Young mum Francine Pinhal tells Liz O’Reilly how she is turning her love of cooking into a unique, 100-per-cent expat-owned, business.
Brazilian Francine has been supplying friends and word-of-mouth customers with her homemade Brazilian cheese buns for around a year and a half but when demand went from 150 pieces a month to more than 2,000, she knew it was time to expand.
The mum of two came to Bahrain 10 years ago and has been involved in the food and beverage industry for around 15 years. She was initially working with a Brazilian restaurant franchise before making the move into real estate, where she met her husband, who is also Brazilian.
In time she became pregnant with her daughter Lilie, now five, and the couple took the decision that she would be a stay-at-home mum. But, says Francine: “I found myself with a tiny bump and a lot of time on my hands.”
It was the first season of the Amwaj Marina Markets and she decided to bake some Brazilian cheese buns – an everyday food in her home country that is not found here in the Middle East – and, since then, she has never looked back.
She says: “I came home with a lot but I also sold a lot. I did five or six markets and, before long, I became known as the Brazilian cheese bread lady.”
She built up a following both at the markets and on Instagram but thought business would die down when Lilie started school and the family moved to Saar. However, orders in fact went from strength to strength.
Francine explains: “I started off making between 100 and 150 cheese buns a month but by the time my little boy Enzo, who’s three, was starting nursery 18 month ago, I was producing 2,000, all in my home kitchen!
“I had reached the point where I was just overwhelmed. I sat down with my husband and said ‘We either have to expand properly or accept that it can’t get any bigger.’ We decided to expand.
“Initially I thought I needed a Bahraini partner to set up a business. I had a partner but he had to pull out. However, at that point, there was a window in which non-Bahrainis could apply for a licence and I was very lucky to fall into that category – I believe this has now changed but my application was already in process.
“It’s been a long journey. Because it’s food you have to deal with virtually every ministry to make sure all the regulations are covered. But we got there in the end and I’ve now launched a factory in Salmabad.”
Francine’s buns are currently sold in Words Bookstore Café but she is also talking to supermarkets and still has many individual clients. She also wants to grow further and take her Brazilian cheese breads across the Gulf via her new company, Chipa.
She says: “I do other things but the cheese buns are the main thing. They’re not new; if you speak to any Brazilian, they know them. In Brazil, if you have a coffee, you have a cheese bun; if a guest arrives at your home, you take a packet out of the freezer and put them in the oven.
“But I have developed my own recipe and I love it that friends who travel to Brazil tell me mine are better than those of some of the biggest companies selling them there.

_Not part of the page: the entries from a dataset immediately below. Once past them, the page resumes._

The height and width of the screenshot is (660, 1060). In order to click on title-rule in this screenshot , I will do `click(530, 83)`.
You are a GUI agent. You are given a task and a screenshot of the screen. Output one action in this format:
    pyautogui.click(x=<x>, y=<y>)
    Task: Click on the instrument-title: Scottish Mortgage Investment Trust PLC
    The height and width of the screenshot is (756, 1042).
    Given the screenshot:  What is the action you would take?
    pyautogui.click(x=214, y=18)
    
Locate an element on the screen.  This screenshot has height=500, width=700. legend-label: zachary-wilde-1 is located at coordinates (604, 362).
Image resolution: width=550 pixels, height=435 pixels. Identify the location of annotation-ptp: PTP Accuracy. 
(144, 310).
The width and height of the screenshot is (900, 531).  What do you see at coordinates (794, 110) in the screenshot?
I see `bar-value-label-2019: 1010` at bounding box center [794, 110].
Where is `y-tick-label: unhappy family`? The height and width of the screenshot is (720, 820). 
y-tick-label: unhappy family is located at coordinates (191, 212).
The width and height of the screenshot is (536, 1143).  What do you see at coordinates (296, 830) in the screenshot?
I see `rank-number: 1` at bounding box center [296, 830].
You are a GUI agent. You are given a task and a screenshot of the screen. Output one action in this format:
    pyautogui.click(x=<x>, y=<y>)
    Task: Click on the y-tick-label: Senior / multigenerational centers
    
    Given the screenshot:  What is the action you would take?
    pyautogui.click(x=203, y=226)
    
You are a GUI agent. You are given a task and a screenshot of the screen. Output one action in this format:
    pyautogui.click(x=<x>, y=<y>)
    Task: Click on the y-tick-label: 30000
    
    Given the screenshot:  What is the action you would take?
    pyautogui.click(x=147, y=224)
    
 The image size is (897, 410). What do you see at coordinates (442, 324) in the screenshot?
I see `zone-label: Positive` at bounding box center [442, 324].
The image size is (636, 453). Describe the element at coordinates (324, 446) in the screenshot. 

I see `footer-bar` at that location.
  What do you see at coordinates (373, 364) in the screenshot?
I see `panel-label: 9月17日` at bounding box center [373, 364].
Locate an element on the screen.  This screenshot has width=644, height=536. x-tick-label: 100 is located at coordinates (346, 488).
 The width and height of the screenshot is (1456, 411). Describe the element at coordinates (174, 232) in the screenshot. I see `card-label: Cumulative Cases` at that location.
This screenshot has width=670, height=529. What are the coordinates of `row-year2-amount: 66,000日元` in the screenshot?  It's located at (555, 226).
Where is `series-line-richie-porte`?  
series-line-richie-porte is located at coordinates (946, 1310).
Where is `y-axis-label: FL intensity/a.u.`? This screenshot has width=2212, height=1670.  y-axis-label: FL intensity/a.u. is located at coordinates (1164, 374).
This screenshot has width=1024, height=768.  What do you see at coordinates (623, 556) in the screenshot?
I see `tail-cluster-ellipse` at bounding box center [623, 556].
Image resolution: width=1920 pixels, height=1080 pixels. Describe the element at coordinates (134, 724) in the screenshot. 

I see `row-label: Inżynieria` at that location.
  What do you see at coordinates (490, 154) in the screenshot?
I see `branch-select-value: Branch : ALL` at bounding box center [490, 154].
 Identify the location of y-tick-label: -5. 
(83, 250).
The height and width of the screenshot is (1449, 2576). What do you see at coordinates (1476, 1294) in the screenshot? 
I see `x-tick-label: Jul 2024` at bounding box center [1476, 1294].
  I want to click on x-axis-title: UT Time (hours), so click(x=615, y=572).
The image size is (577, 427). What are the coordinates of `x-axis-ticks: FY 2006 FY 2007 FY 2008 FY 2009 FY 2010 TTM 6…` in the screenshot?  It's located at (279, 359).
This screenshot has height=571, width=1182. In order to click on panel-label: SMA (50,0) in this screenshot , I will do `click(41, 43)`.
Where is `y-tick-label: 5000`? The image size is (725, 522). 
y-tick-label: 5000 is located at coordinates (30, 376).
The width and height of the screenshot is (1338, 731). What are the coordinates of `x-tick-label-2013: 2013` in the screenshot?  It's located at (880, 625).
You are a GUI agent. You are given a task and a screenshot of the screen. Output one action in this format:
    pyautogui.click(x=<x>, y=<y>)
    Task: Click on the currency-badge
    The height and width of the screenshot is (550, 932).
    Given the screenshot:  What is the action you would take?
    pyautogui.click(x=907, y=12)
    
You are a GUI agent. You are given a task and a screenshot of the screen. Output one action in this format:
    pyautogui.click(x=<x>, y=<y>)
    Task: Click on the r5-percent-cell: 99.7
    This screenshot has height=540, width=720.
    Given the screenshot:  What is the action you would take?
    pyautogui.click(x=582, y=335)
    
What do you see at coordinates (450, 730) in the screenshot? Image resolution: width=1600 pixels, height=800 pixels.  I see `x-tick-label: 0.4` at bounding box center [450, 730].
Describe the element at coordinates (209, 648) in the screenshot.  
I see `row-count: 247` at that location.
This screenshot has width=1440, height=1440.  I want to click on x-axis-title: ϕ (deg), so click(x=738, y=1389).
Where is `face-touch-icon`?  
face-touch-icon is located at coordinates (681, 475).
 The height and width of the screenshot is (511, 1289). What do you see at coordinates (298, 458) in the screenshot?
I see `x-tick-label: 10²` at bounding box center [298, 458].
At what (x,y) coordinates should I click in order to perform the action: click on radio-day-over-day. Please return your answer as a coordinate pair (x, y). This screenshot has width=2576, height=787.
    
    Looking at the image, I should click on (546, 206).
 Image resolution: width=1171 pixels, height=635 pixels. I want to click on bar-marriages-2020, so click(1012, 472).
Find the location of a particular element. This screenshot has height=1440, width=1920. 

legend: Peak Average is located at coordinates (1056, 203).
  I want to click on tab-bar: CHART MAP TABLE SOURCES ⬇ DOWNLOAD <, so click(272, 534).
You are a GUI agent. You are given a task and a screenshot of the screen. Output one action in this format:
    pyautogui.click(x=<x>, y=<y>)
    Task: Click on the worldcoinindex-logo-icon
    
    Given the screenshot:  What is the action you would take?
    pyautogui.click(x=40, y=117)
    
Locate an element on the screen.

“I think you can taste that what I do in the kitchen comes from the heart. I can’t describe how I feel when I am cooking but that energy comes out in my food. I was very privileged to realise my passion quite early; my happy place is in the kitchen. It’s a big family thing; I have Italian on both sides and the kitchen is where we all get together.
“I believe I was put in the world to bring happiness through food, and that’s what I do.”